**EXERCISE OBJECTIVE**
Pull out every line from the rows below that contains the string "width", copying each one in full.

**EXTRACTED DATA**
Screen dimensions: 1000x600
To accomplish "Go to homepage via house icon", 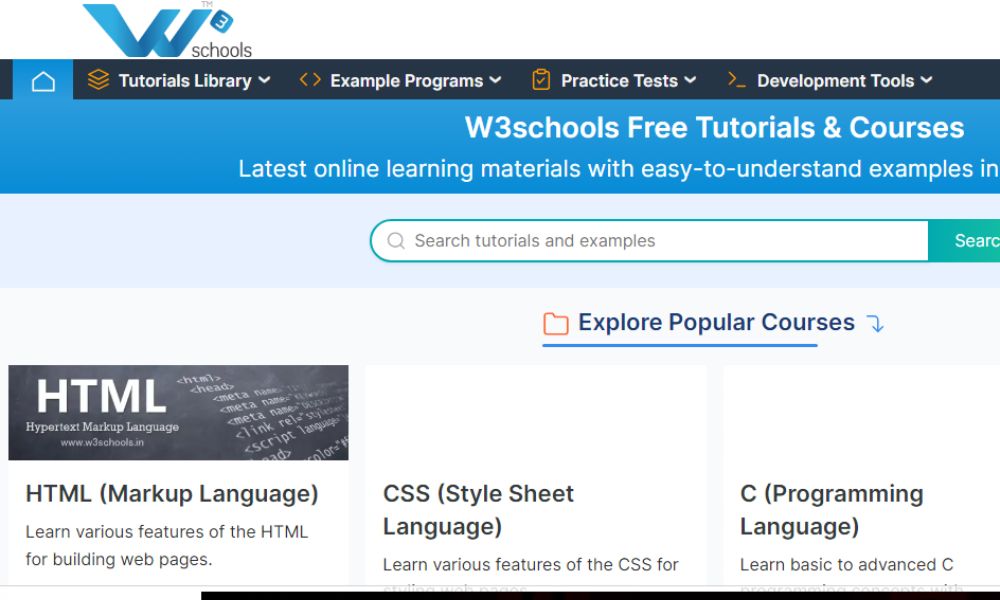I will coord(43,81).
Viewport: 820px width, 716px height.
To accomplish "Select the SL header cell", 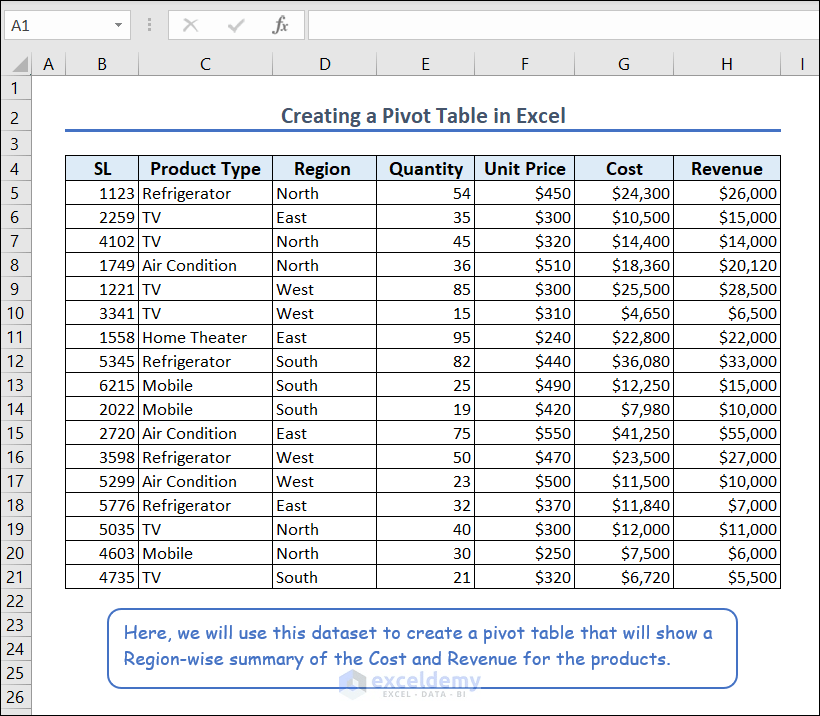I will (x=101, y=168).
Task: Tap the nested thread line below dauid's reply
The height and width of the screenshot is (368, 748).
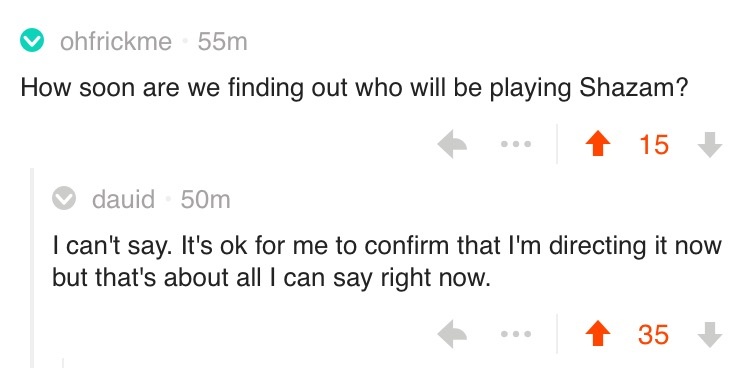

**OUTPUT BELOW**
Viewport: 820px width, 716px height.
The height and width of the screenshot is (368, 748).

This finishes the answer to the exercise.